Typically, assessments of stock market performance are often done on discrete time periods, monthly, quarterly, annually etc. This is done for a number of reasons, standardization for easy comparisons is one. But using these timeframes can mask the actual behavior of markets, which are more volatile and less forgiving in real time than on paper.
From time-to-time, markets experience drawdowns—periods of declining returns that can be short and sharp or long and deep—which cross traditional calendar periods. They can occur in the middle of a so-called bull market or across calendar divisions and thus their severity may escape the notice of some investors. Since 1980, there have been 15 drawdowns of 10% or more (eight greater than 19%). Three of these occurred in the decade prior to 2020, in the midst of a ten-year expansion.
Exhibit 1: Peak to trough S&P 500 drawdowns of 10% or greater since 1980
Drawdowns can be event-related and, like the Global Financial Crisis in 2008-9, result in a chain reaction of events over time that erodes investor confidence, further undermining the market. At the time, it may appear that there is no solution in sight to the underlying problem, so the first and only instinct is to sell. While the selling trend may initiate from a narrow sector of the market, drawdowns can end up broad-based and indiscriminate. What is important to note about drawdowns is how quickly they can erase what may have been several years of wealth accumulation in a comparatively short amount of time. For example, from 12/26/2018 to 2/19/20 the S&P 500 increased by about 40%. Then, in the course of about four weeks this past February and March, the market lost 33%, effectively erasing a year’s worth of investment performance. While the stock market has rebounded subsequently, investors who sold during this period and waited too long to reinvest may have suffered a permanent loss of capital.

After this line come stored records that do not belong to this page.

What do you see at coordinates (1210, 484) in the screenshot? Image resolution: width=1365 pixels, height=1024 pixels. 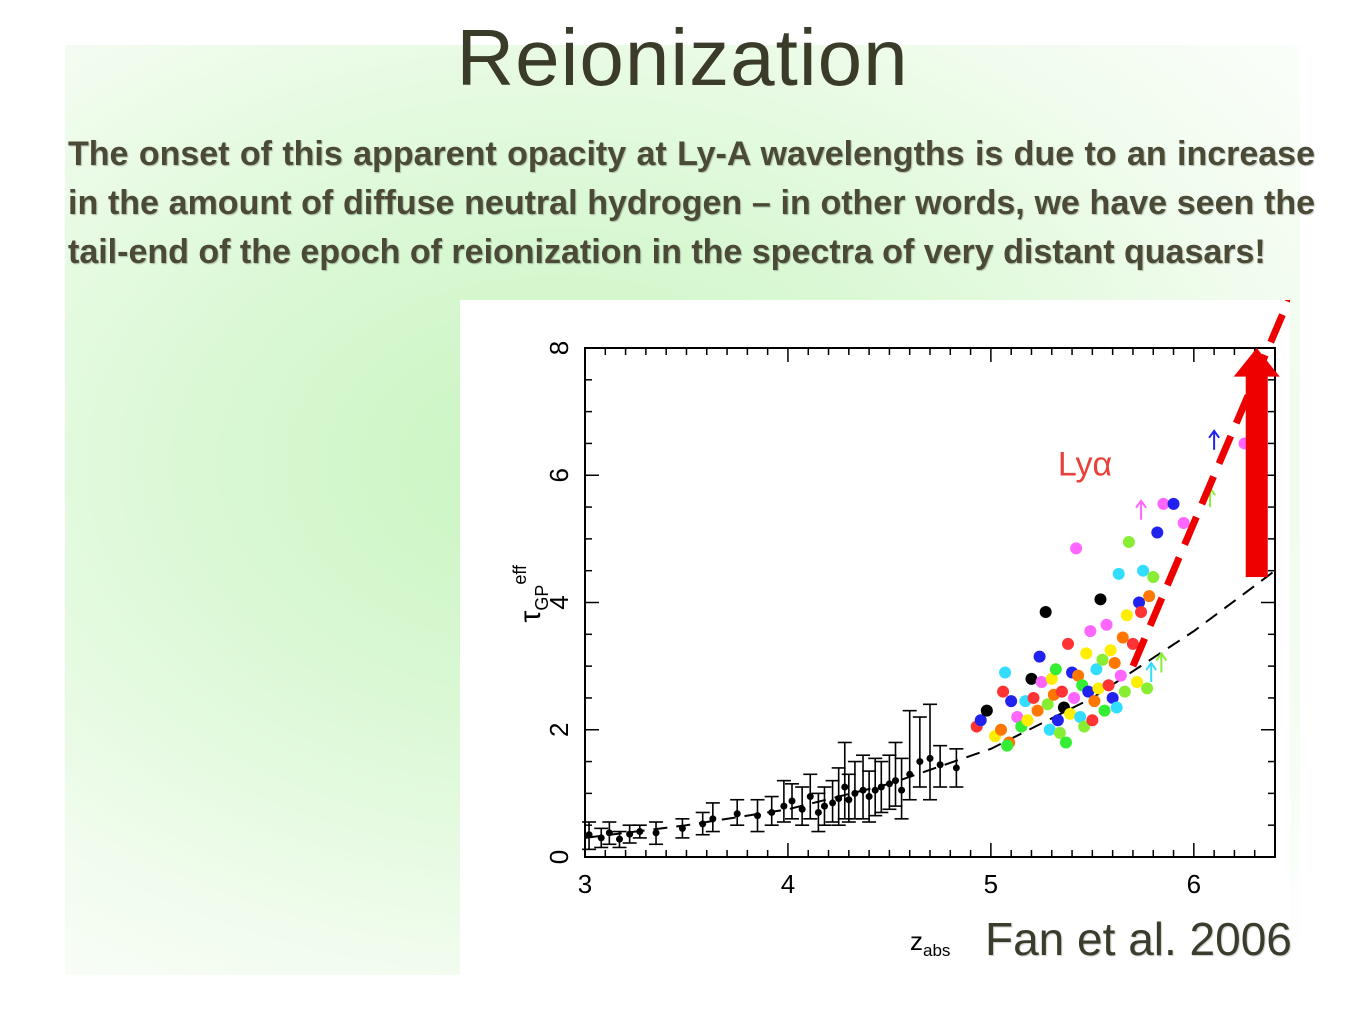 I see `steep-trend-line` at bounding box center [1210, 484].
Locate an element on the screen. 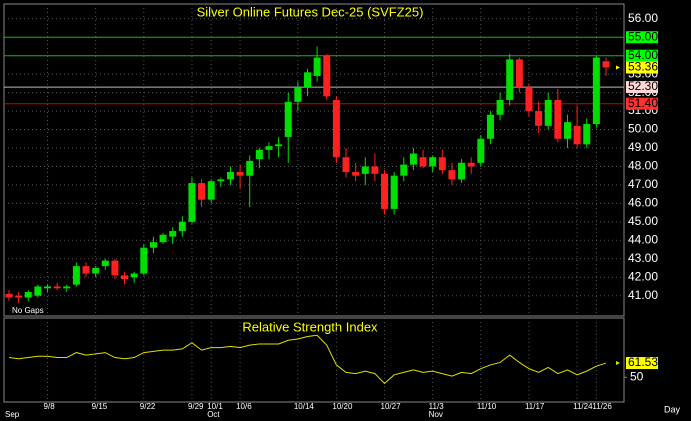  y-tick-label: 41.00 is located at coordinates (643, 295).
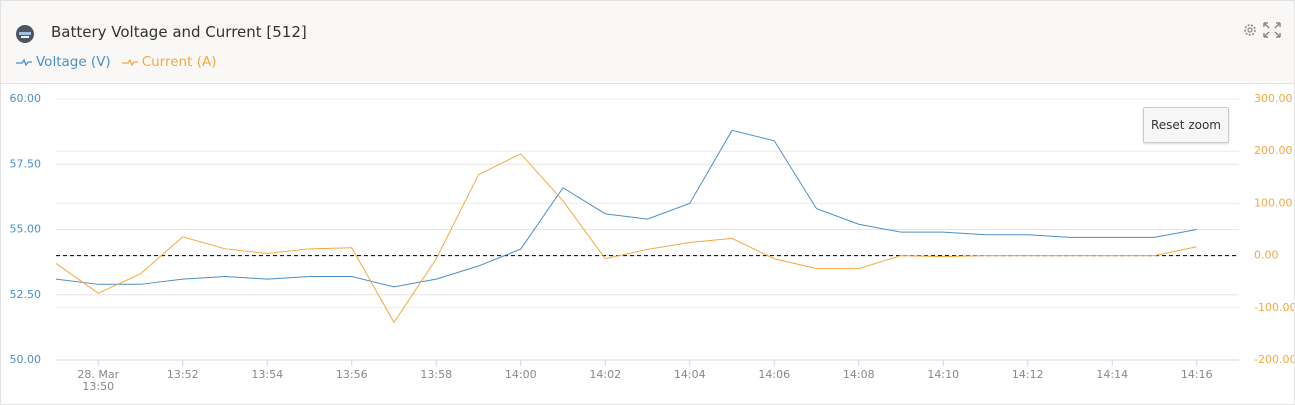 The width and height of the screenshot is (1295, 405). I want to click on legend-item: Voltage (V), so click(63, 62).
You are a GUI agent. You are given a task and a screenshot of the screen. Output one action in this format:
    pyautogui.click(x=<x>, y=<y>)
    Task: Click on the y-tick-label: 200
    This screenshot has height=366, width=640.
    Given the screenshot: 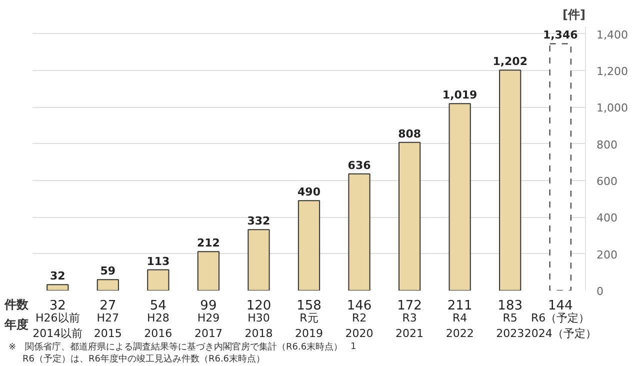 What is the action you would take?
    pyautogui.click(x=607, y=255)
    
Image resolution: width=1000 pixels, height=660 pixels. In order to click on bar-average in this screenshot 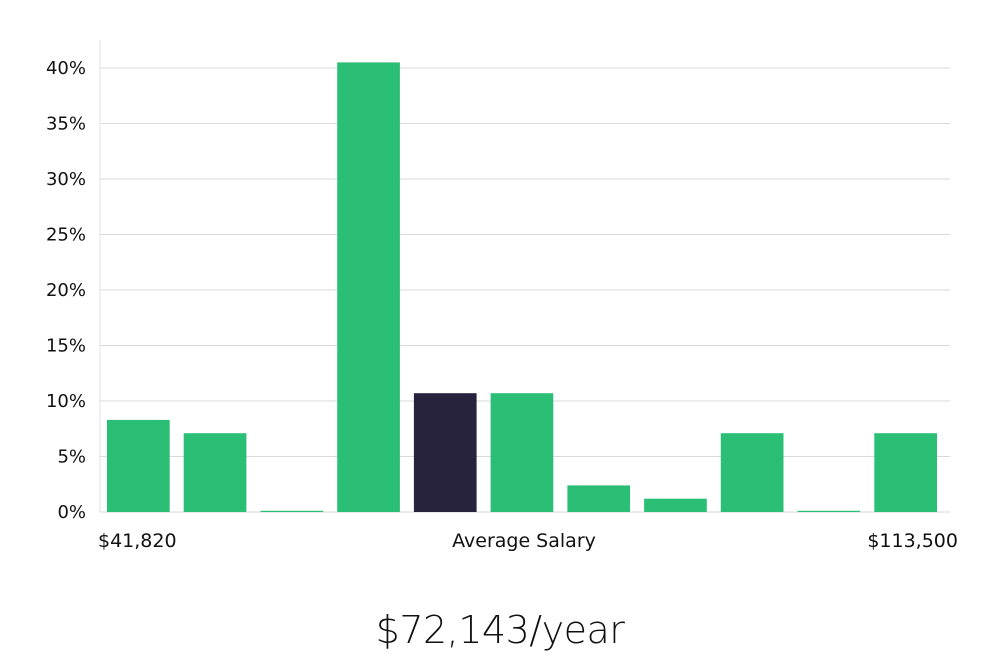, I will do `click(445, 452)`.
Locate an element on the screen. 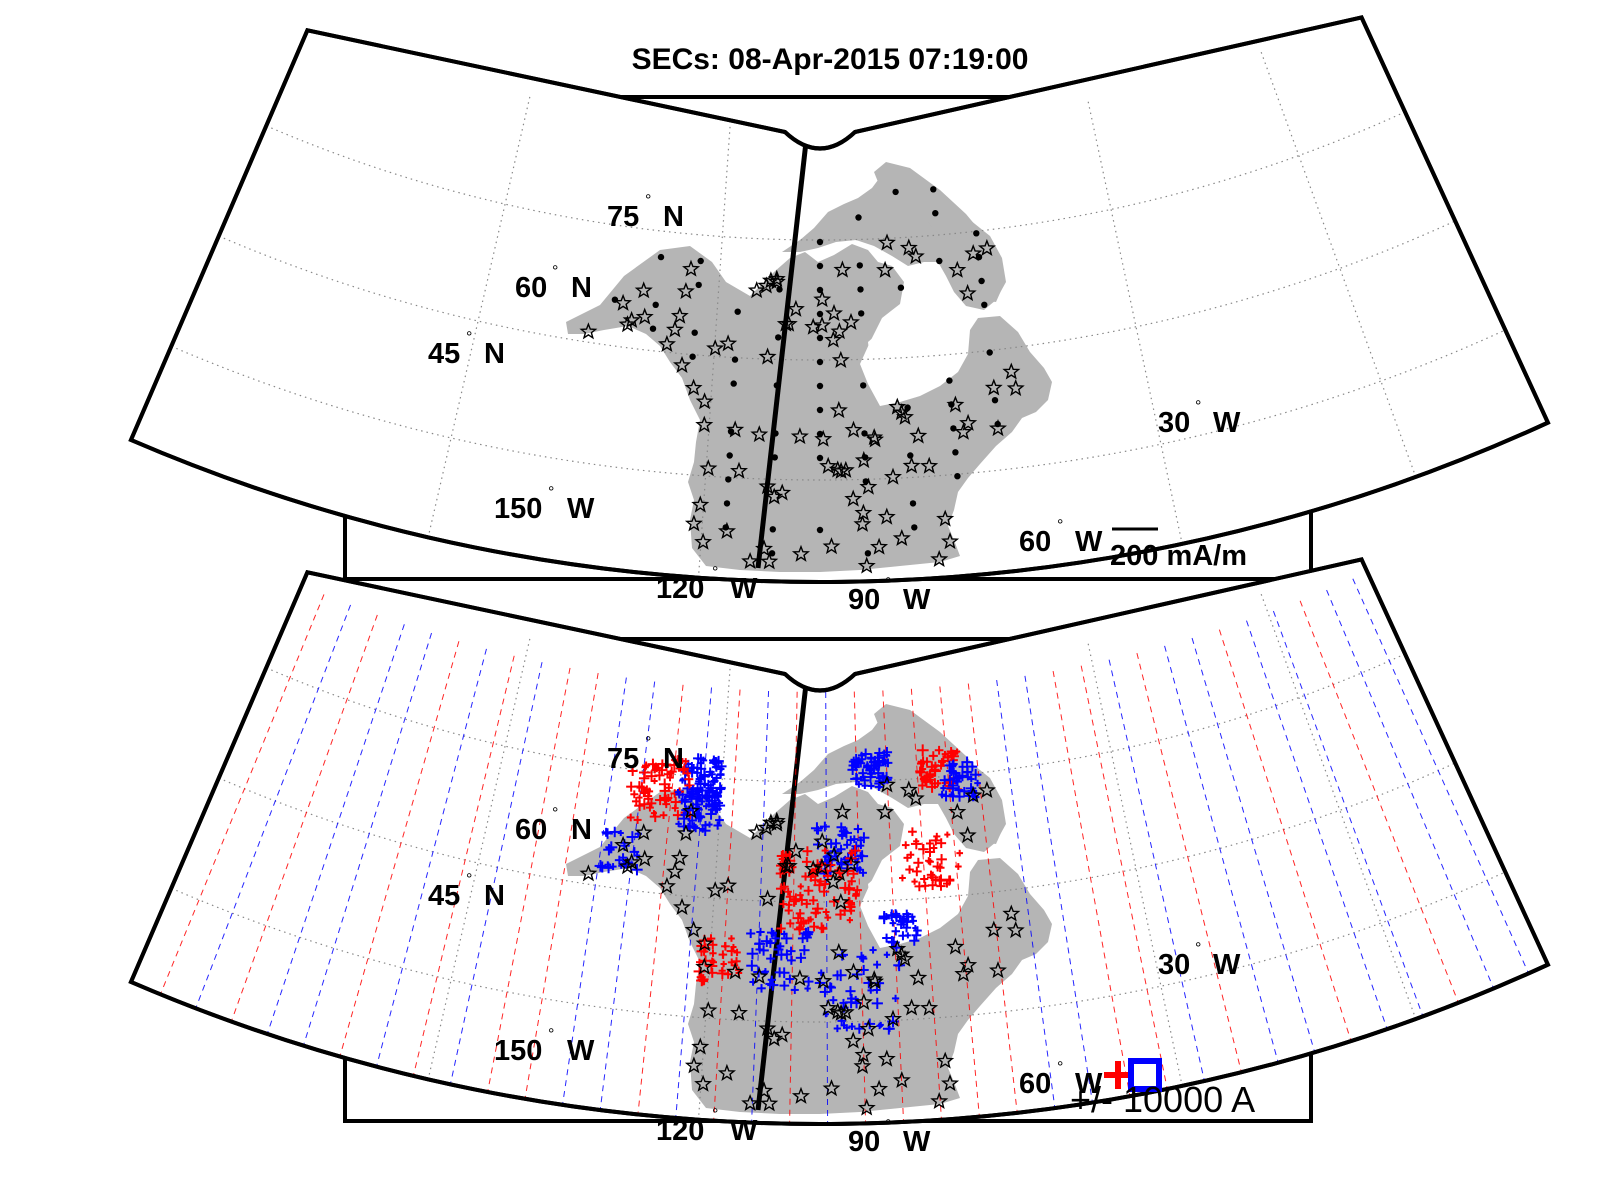 The height and width of the screenshot is (1200, 1600). latitude-label-45: 45 ° N is located at coordinates (466, 892).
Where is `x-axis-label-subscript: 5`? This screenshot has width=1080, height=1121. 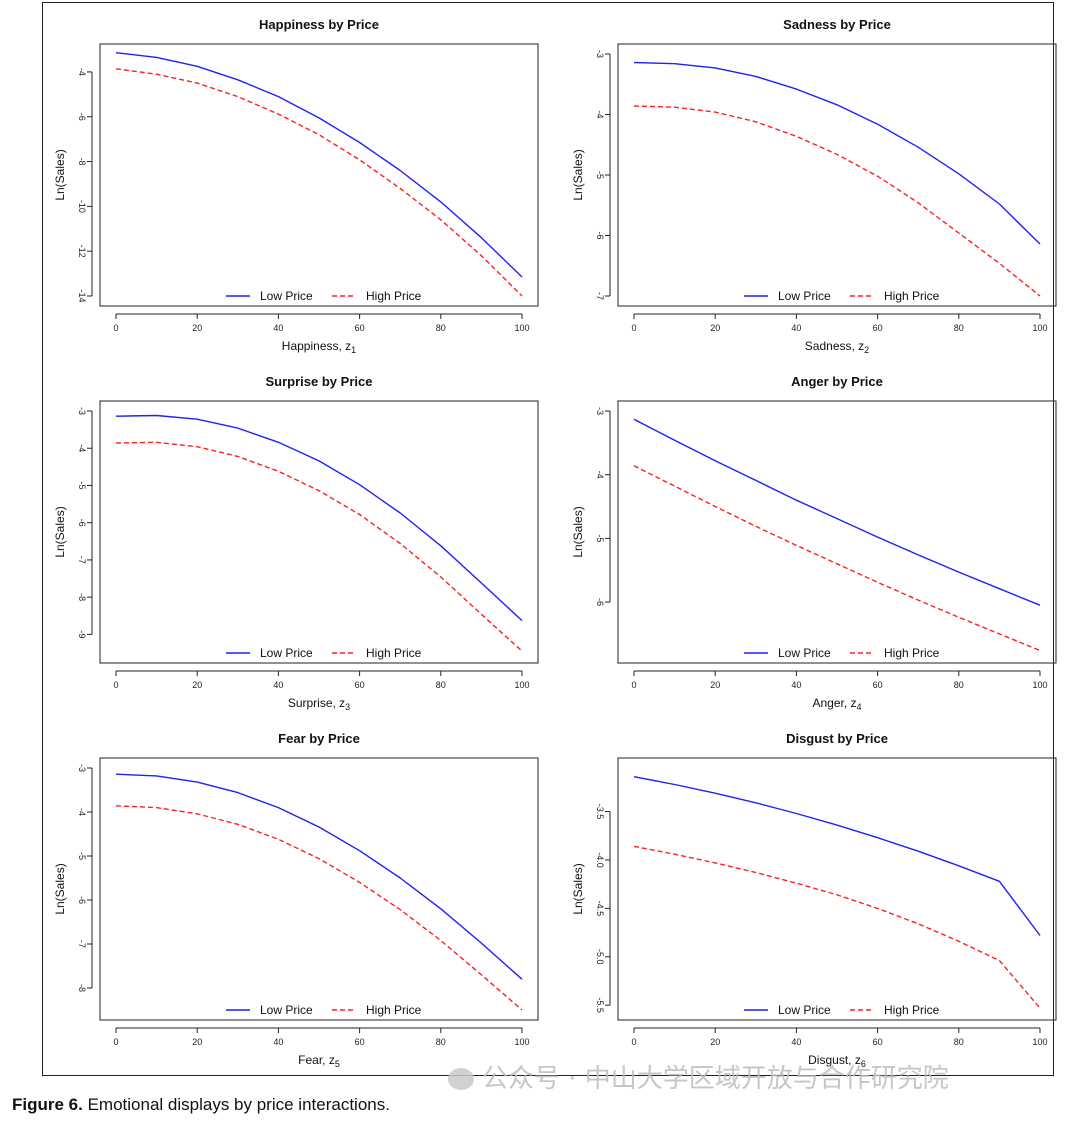
x-axis-label-subscript: 5 is located at coordinates (338, 1064).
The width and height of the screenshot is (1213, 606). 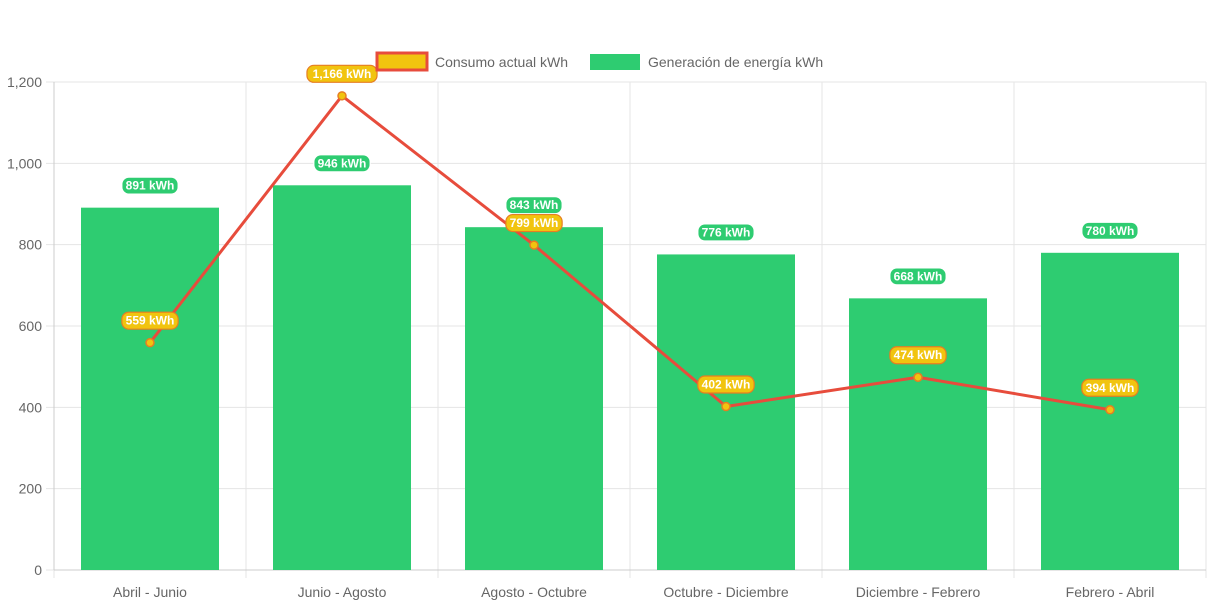 I want to click on x-tick-label: Abril - Junio, so click(x=150, y=592).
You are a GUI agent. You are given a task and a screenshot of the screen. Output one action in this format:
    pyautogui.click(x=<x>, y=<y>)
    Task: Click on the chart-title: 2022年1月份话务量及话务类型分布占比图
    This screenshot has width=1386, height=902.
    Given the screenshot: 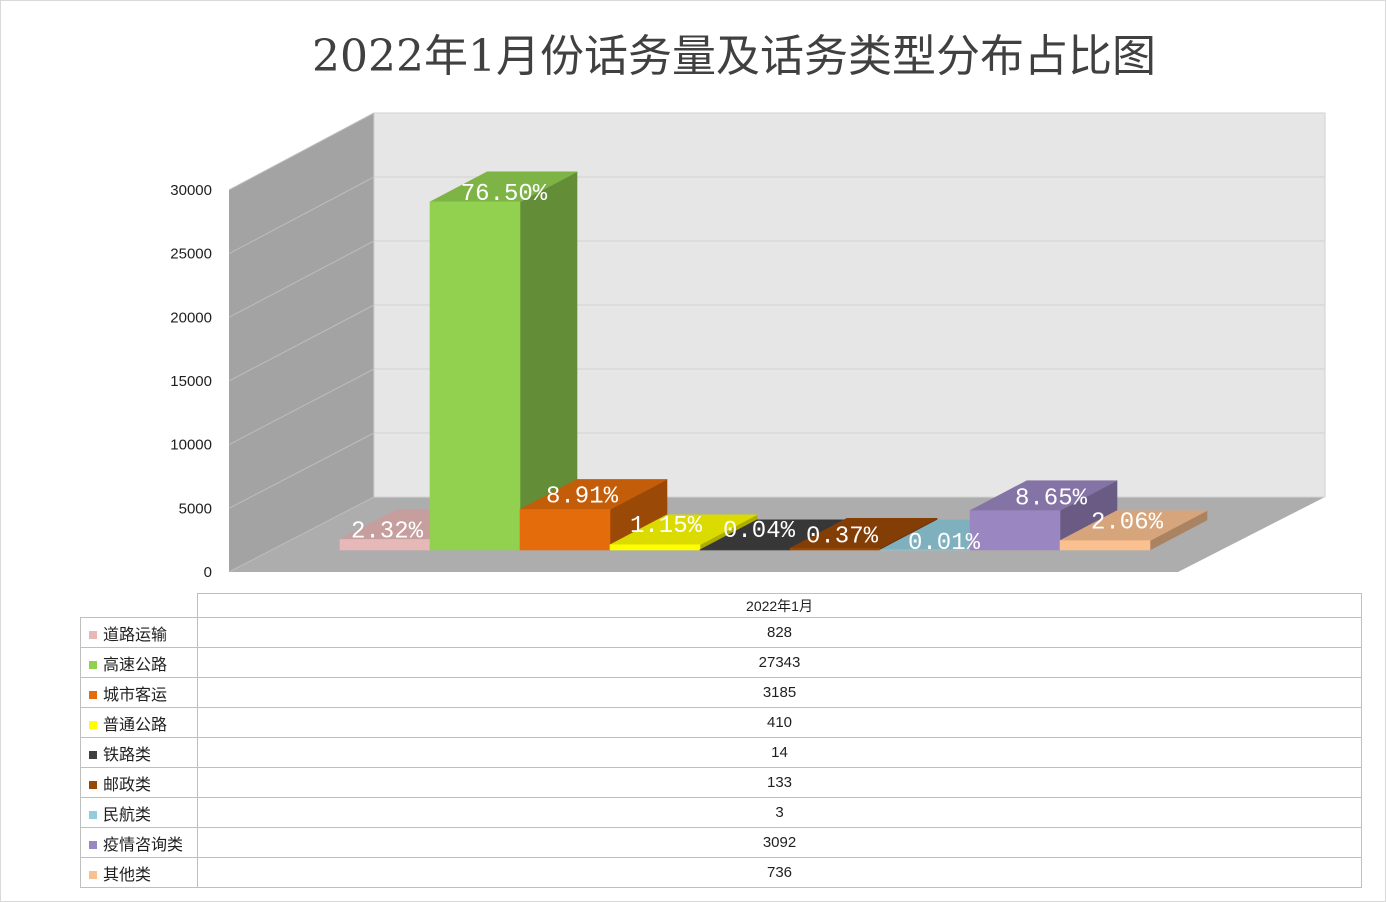 What is the action you would take?
    pyautogui.click(x=734, y=56)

Market drawdown effects can be mitigated by an effective asset allocation strategy. There are a variety for investors to choose from/implement. Some rely on mean reversion; others may choose top-down economic analysis. Most asset allocation strategies monitor portfolio exposures so that an appropriate risk-adjusted position can be adopted prior to a drawdown, or there is a prescribed response in the event of a sudden downturn. Without such a plan for unforeseen risk, investors may choose to sell into a declining market, which has its own hazards.
We know that equity markets are more volatile than bonds and other assets, so a strategy that allocates to assets with lower volatility—or better, lower correlation to stocks—would be an appropriate course ahead of a drawdown. The nature of market drawdowns is such that rational decision-making during this time period can be extremely difficult without a strategy in place. But it is always very easy to look back after the fact to determine what one should have done.
As if losing wealth were not bad enough, the mathematics of compounding makes drawdowns particularly penal. As the chart below indicates, portfolio losses require an even bigger rate of recovery on a percentage basis to make your money back. For example, a 10% loss (losing $10 on a $100 portfolio) requires an 11.1% return on the remaining $90 to get back to $100). A loss of 25% requires a subsequent return of 33% to break even, etc.
Exhibit 2: Investment loss and required breakeven recovery return
Losing money never feels good. Investors need to remind themselves that even during apparent good times the risk of major drawdowns is always there and always a threat to accumulated wealth. As shown above in Exhibit 1, since 1980 there have been 15 instances where the stock market has fallen from its peak by more than 10%—this is about every two and half years. The average of these 15 drawdowns is 23%. Being risk aware can mitigate these drawdowns and lessen the desire to increase portfolio risk unnecessarily to compensate for any loss.
While there is no sure-fire way to avoid portfolio losses, that isn’t a reason to ignore risk altogether. Unintended risk is the greatest threat to your portfolio. When comparing the benefits of different diets, i.e., monitoring fat versus carbohydrate intake, a major publication concluded that ultimately, to lose weight, “you need to count something”. The same can be applied to portfolio risk. One needs to monitor something.
Without having to resort to multi-factor risk analysis, which itself has shown to have its issues, there are several things that investors can do evaluate risk. First is to understand what the tolerance for loss is. Second, one can monitor the stock/bond/cash allocation. Stocks are more susceptible to bouts of volatility and drawdowns. While trying to time the market is not advised, a periodic review of asset allocation can keep risks in check. Knowing that stocks are more volatile than bonds, which are more volatile than cash, one can budget their risk tolerance appropriately. The third is have a plan. Market volatility appears much less pronounced when looking at the long-term versus looking at day-to-day and intra-day movements. Planning for market downturns before they happen, and possibly leaving money on the table, is much more sound than trying to time a market top. Protecting wealth is paramount to eking out the last dollar.